2026/06/04·2 min read·129 views

RAG Practice：Build enterprise knowledge base

The biggest problem with LLMs is「hallucination」——it will confidently fabricate answers。RAG（Retrieval-Augmented Generation）by having AI first retrieve relevant documents, then answer，perfectly solves this problem。

What is RAG？

RAG = Retrieval Augmented Generation，Retrieval-Augmented Generation。Core concept：

Split enterprise documents into small chunks
use Embedding Model converts text to vectors
Store in vector database
When user asks a question，First retrieve relevant documents
documents + send questions toLLM

Tech stack

Component	Tech stack selection	Description
Framework	LangChain	AI Application framework
vector database	Chroma / Pinecone	Store document vectors
Embedding	text-embedding-3-small	Text to vector
LLM	DeepSeek V4	Generate answer
API relay	Ciyuano Ciyuano	Unified API Entry

Complete code

1. Install dependencies

pip install langchain langchain-openai chromadb tiktoken

2. Load documents

from langchain_community.document_loaders import (

DirectoryLoader,

TextLoader,

PyPDFLoader

)

from langchain.text_splitter import RecursiveCharacterTextSplitter

Load docs all files in the directory

loader = DirectoryLoader("./docs", glob="*/.md")

documents = loader.load()

Split document

splitter = RecursiveCharacterTextSplitter(

chunk_size=500,

chunk_overlap=50,

separators=["\n\n", "\n", "。", "！", "？"]

)

chunks = splitter.split_documents(documents)

print(f"Split into {len(chunks)} document chunks")

3. Create vector database

from langchain_openai import OpenAIEmbeddings

from langchain_community.vectorstores import Chroma

embeddings = OpenAIEmbeddings(

base_url="https://www.ciyuano.com/v1",

api_key="sk-relay-Your API key",

model="text-embedding-3-small"

)

vectorstore = Chroma.from_documents(

chunks,

embeddings,

persist_directory="./chroma_db"

)

print("Vector database created！")

4. Build Q&A chain

from langchain.chains import RetrievalQA

from langchain_openai import ChatOpenAI

llm = ChatOpenAI(

model="deepseek-v4-flash",

base_url="https://www.ciyuano.com/v1",

api_key="sk-relay-Your API key",

temperature=0

)

qa_chain = RetrievalQA.from_chain_type(

llm=llm,

retriever=vectorstore.as_retriever(

search_kwargs={"k": 3}

),

return_source_documents=True

)

Query

result = qa_chain.invoke({"query": "What is the company's leave policy？"})

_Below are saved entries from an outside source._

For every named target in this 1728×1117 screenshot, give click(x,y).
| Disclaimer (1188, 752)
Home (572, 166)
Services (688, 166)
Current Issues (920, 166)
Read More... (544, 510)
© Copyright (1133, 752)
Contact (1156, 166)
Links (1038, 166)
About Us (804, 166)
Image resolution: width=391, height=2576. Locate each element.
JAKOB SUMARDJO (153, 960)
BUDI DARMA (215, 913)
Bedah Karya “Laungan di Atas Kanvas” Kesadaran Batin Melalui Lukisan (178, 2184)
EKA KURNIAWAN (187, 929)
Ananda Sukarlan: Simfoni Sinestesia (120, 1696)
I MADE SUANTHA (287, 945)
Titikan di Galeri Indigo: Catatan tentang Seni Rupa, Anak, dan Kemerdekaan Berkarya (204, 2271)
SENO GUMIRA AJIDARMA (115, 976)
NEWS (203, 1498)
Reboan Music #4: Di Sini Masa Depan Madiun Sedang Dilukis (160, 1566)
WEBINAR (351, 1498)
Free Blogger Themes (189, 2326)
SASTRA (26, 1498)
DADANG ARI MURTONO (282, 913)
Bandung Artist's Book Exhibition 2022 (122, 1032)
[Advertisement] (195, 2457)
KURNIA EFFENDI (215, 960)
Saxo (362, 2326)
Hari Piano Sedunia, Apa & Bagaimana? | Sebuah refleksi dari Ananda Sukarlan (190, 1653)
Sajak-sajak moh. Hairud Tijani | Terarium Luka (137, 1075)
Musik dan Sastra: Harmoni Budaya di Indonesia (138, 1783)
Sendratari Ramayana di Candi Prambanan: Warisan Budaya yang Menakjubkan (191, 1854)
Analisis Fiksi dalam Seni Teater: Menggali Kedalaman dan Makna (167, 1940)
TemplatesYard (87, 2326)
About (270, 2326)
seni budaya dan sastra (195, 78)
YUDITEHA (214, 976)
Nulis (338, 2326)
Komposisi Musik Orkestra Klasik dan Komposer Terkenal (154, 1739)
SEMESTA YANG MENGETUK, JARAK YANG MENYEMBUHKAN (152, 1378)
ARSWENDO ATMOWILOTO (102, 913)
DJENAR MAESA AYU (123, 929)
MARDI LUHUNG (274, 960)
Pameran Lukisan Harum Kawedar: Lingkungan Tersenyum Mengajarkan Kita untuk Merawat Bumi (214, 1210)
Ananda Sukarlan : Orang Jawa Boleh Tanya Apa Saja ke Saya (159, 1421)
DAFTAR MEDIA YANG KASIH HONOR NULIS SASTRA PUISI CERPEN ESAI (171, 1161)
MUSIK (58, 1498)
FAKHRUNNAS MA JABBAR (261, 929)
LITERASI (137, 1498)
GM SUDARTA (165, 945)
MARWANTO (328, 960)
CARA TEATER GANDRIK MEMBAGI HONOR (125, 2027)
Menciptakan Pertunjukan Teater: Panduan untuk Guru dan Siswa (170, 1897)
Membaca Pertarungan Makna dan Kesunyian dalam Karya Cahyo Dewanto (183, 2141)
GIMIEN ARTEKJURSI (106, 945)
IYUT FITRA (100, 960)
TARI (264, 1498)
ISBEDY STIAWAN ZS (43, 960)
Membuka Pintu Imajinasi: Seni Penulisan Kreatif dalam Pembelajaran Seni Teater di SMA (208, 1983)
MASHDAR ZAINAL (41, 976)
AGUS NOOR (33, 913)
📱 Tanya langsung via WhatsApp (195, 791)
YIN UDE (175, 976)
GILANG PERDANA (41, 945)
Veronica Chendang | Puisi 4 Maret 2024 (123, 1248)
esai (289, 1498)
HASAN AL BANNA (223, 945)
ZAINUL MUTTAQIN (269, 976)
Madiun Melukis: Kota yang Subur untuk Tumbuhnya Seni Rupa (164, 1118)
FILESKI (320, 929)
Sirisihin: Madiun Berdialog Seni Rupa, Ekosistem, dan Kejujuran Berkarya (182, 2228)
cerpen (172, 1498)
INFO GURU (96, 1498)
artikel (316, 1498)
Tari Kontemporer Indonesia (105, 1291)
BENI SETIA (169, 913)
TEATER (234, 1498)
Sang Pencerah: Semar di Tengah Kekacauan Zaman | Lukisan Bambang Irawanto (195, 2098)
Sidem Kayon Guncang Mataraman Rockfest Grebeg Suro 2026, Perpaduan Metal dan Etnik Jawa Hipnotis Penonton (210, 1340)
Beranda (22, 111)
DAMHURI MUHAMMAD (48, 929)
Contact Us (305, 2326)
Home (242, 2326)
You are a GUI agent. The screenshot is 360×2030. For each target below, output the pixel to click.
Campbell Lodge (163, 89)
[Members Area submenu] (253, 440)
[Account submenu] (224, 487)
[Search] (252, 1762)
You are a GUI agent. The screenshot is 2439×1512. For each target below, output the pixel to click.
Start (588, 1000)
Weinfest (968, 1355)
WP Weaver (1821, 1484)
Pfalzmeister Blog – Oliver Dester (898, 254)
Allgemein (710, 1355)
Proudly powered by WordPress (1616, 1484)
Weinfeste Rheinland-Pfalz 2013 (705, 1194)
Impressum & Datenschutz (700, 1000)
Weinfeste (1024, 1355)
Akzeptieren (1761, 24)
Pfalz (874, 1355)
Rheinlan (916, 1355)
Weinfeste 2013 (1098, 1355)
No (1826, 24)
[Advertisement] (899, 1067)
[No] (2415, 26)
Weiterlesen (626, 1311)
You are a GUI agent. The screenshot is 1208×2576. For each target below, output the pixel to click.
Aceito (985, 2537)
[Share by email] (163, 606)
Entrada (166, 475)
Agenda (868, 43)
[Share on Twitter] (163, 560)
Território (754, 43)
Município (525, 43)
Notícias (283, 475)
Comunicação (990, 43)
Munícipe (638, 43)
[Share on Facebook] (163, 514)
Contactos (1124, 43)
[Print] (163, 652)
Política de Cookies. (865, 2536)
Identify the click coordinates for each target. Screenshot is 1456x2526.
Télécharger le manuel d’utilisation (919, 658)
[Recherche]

print("Answer：", result["result"])

print("Source：", [doc.metadata["source"] for doc in result["source_documents"]])

Optimization tips

1. Splitting strategy

Choose splitting method based on document type：

Markdown：Split by heading
Code：By function/class-based splitting
PDF：Split by paragraph

2. Retrieval optimization

Use hybrid retrieval（vector + keywords）
Adjust top_k count
Use reranking model

3. Prompt Optimize

in Prompt explicitly requires：

Answer only based on provided documents
If no relevant information in documents，explicitly state「I'm not sure」
Cite document sources

Summary

RAG is an enterprise AI best practices for applications。through LangChain + vector database，you can quickly build an accurate、reliable enterprise knowledge base system。

A Practical Guide to AI Programming Assistants: Code Generation, Bug Fixing, and Code Review All in One

A tutorial on using AI programming assistants for beginners, covering four key scenarios: code generation, bug fixing, code explanation, and code review, along with tips for effective prompting and tool recommendations.

Tech Frontier

AI Note-Taking Assistant: Efficiently Organize Notes, Summarize Articles, and Manage Knowledge with AI

Bookmarks collecting dust, notes scattered, no time for long reads? This guide shows you how to use AI to organize your materials in four steps—summarizing articles, consolidating notes, building a knowledge base, and cleaning up bookmarks—with ready-to-use prompt templates.